Richard Perle, a former assistant secretary of defense in the Reagan
administration and now chairman of the Pentagon's Policy Advisory Board,
condemned French and German policy on Iraq in the strongest terms at a
public seminar organized by a New York-based PR firm and attended by Iraqi
exiles and American Middle East and security officials.
But while dismissing Germany's refusal to support military action against
Iraq as an aberration by "a discredited chancellor," Perle warned that
France's attitude was both more dangerous and more serious.
"France is no longer the ally it once was," Perle said. And he went on to
accuse French President Jacques Chirac of believing "deep in his soul that
Saddam Hussein is preferable to any likely successor."
French leaders have insisted the country will oppose any military action
against Iraq without a second resolution by the United Nations Security
Council, where it holds one of five crucial veto powers. Last November
France did vote for Resolution 1441, which promised "serious consequences"
if Iraq did not cooperate with U.N. weapons inspectors verifying that Iraq
has indeed dismantled its programs for chemical, biological and nuclear
weapons.
"I have long thought that there were forces in France intent on reducing the
American role in the world. That is more troubling than the stance of a
German chancellor, who has been largely rejected by his own people," Perle
said, referring to the sharp electoral defeat suffered by Chancellor Gerhard
Schroeder's party in state elections Sunday.
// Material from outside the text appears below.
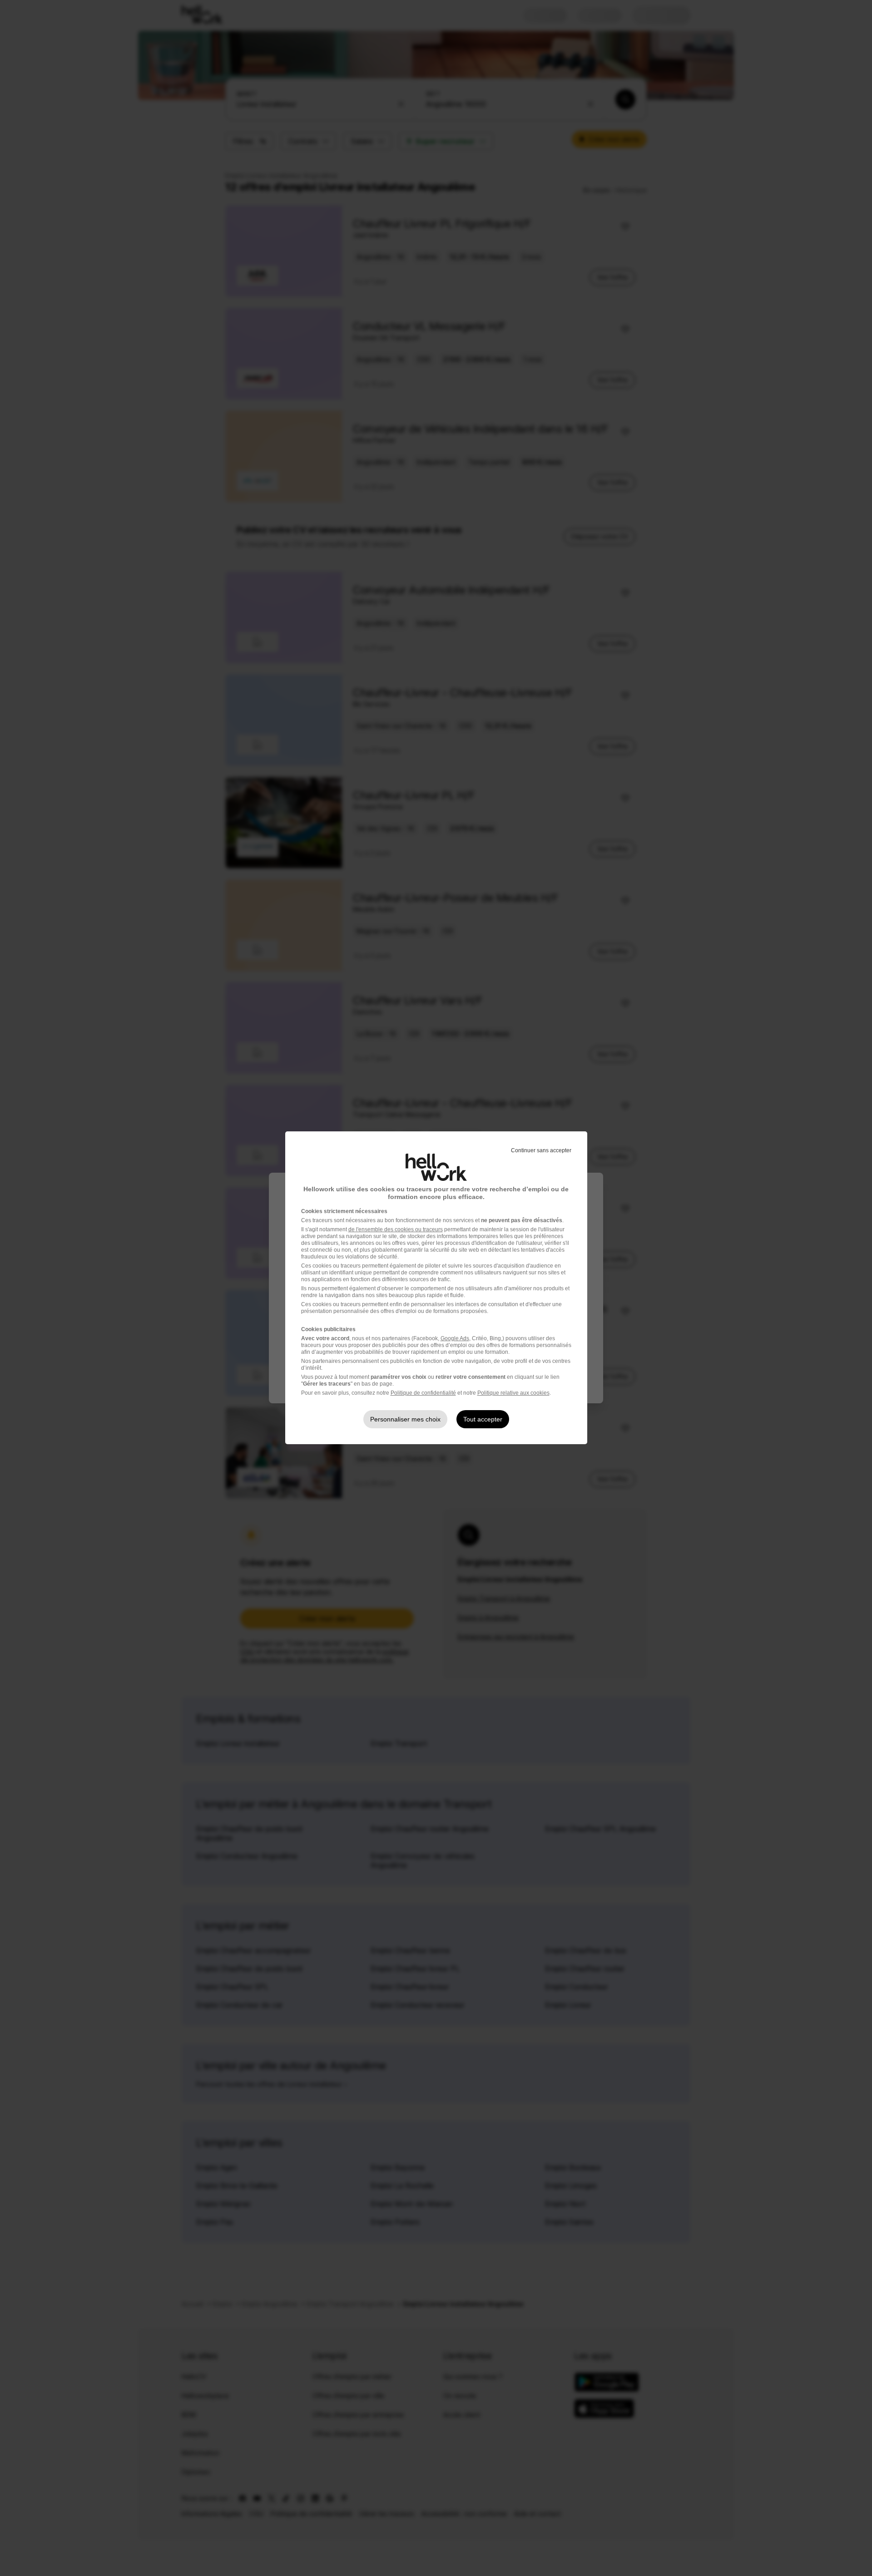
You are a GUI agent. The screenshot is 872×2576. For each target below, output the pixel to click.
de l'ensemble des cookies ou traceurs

Although he is not an official of the Bush administration, Perle's position
as the Pentagon's senior civilian adviser gives his harsh remarks a
quasi-official character and reflects the growing frustration in the White
House and Pentagon with the French and German reluctance to support their
U.S. and British allies.
"Very considerable damage has already been done to the Atlantic community,
including NATO, by Germany and France," Perle said.
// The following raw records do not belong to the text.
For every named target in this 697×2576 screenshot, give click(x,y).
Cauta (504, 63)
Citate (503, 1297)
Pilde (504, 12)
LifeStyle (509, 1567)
"But in the German case, the behavior of the Chancellor is idiosyncratic. He
tried again to incite pacifism, and this time failed in Sunday's elections
in Hesse and Lower Saxony. His capacity to do damage is now constrained.
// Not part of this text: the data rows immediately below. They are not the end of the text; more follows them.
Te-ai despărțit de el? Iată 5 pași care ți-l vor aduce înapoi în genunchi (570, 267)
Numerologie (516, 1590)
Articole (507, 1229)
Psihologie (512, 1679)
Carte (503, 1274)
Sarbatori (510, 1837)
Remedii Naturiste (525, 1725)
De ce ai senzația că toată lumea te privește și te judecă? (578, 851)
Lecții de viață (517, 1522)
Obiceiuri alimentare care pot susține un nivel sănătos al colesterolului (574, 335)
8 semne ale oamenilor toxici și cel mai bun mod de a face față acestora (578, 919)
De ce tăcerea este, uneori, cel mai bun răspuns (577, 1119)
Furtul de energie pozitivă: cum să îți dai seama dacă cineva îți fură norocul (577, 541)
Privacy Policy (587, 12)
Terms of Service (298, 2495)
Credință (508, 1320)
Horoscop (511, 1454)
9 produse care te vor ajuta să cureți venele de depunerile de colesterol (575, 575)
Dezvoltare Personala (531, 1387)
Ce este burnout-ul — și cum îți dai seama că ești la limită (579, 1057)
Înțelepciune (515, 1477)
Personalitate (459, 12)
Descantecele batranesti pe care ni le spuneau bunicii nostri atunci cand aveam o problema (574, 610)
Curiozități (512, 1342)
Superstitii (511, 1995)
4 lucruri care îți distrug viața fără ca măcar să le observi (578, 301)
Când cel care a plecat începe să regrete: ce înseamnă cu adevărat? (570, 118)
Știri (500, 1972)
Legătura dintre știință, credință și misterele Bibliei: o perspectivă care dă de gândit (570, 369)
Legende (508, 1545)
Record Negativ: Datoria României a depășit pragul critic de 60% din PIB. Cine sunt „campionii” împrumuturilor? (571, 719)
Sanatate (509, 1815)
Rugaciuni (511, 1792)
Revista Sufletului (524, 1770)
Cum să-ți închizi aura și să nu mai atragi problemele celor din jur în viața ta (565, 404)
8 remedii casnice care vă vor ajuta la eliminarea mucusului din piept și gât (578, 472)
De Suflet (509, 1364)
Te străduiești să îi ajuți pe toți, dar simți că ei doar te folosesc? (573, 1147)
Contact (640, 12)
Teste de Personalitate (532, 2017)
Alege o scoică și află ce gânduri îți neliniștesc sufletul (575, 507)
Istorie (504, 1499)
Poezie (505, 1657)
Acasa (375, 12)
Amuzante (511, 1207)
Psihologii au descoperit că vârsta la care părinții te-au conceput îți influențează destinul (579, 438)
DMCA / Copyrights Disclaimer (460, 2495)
Chancellor Schroeder is now in a box, and the Germans will recover their
equilibrium."
Perle went on to question whether the United States should ever again seek
the endorsement of the U.N. Security Council on a major issue of policy,
stressing that "Iraq is going to be liberated, by the United States and
whoever wants to join us, whether we get the approbation of the U.N. or any
other institution."
"It is now reasonable to ask whether the United States should now or on any
other occasion subordinate vital national interests to a show of hands by
nations who do not share our interests," he added.